RECORDS TO PROCESS:
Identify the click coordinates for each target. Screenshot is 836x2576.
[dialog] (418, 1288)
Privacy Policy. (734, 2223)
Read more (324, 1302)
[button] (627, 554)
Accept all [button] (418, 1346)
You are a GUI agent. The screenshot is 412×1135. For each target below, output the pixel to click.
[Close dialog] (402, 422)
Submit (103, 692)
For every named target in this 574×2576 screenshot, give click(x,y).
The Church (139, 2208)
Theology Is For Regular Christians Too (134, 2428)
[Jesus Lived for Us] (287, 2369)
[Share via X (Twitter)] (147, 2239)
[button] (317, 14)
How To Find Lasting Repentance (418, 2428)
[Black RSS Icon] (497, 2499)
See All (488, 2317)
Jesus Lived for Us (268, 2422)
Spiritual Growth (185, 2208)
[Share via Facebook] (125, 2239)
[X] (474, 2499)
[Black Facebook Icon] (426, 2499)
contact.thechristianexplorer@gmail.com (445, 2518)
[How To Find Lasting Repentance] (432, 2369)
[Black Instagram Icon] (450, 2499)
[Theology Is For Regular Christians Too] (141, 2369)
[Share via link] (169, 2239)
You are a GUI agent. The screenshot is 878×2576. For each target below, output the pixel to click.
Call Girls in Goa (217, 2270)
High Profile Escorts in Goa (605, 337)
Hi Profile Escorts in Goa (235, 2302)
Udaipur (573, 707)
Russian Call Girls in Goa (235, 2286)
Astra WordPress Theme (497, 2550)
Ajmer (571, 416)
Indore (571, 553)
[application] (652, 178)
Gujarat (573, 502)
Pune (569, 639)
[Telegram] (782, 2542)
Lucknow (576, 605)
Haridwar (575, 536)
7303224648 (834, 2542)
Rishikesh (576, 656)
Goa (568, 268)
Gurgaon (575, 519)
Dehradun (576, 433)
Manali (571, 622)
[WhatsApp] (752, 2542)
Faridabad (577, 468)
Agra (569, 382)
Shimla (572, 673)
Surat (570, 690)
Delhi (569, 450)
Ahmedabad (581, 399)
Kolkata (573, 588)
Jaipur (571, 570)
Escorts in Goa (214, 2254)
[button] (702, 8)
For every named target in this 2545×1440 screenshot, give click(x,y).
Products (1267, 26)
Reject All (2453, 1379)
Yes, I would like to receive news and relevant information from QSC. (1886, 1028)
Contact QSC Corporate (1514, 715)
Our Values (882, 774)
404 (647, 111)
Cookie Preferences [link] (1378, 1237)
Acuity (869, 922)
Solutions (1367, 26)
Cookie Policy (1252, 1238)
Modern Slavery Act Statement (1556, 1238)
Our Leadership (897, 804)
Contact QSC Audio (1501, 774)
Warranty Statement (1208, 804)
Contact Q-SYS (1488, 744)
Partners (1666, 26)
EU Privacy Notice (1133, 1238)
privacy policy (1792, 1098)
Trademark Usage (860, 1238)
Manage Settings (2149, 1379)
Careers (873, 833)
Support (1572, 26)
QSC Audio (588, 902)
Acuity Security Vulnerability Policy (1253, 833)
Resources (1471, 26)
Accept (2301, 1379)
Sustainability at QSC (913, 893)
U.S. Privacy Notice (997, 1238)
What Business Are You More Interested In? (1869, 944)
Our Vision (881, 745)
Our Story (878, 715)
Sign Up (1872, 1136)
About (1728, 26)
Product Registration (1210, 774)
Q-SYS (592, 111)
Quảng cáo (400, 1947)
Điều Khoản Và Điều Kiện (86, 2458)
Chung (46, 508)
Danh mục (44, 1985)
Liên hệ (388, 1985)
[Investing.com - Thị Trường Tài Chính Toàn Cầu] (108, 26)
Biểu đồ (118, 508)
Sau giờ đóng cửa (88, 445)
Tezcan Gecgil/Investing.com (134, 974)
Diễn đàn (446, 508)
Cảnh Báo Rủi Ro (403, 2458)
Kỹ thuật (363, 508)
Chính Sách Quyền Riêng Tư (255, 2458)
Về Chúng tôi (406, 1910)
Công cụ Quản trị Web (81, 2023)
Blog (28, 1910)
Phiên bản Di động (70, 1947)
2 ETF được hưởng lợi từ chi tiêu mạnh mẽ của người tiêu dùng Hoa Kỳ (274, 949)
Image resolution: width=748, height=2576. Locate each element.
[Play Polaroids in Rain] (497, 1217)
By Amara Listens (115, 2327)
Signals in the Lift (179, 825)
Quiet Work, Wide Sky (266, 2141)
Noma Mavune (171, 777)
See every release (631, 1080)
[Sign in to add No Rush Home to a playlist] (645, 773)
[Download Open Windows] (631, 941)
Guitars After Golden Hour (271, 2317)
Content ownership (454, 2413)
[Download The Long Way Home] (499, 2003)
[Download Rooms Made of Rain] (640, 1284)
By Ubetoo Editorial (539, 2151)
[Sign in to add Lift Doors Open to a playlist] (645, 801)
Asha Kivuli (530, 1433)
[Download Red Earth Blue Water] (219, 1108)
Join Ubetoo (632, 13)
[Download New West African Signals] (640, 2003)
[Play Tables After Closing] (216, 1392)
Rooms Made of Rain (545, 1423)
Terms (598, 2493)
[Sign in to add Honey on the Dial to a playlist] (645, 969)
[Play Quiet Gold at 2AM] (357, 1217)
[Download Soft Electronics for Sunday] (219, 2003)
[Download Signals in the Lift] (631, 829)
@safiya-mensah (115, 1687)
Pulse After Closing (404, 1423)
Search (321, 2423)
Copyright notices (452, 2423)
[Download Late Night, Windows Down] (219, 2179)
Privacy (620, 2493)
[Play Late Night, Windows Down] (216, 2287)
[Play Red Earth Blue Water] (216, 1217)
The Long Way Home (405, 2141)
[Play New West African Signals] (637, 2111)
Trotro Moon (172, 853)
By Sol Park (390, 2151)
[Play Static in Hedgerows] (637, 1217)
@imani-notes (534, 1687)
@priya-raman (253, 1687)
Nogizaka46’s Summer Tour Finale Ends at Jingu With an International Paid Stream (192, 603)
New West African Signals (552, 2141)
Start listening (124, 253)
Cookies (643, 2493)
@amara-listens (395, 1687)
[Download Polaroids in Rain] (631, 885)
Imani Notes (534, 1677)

INSTRUCTIONS FOR THE TASK: Every line in the records that holds the word "Closing" should be copied into the answer.

SOLUTION TO THIS TASK:
[Play Tables After Closing] (216, 1392)
Pulse After Closing (404, 1423)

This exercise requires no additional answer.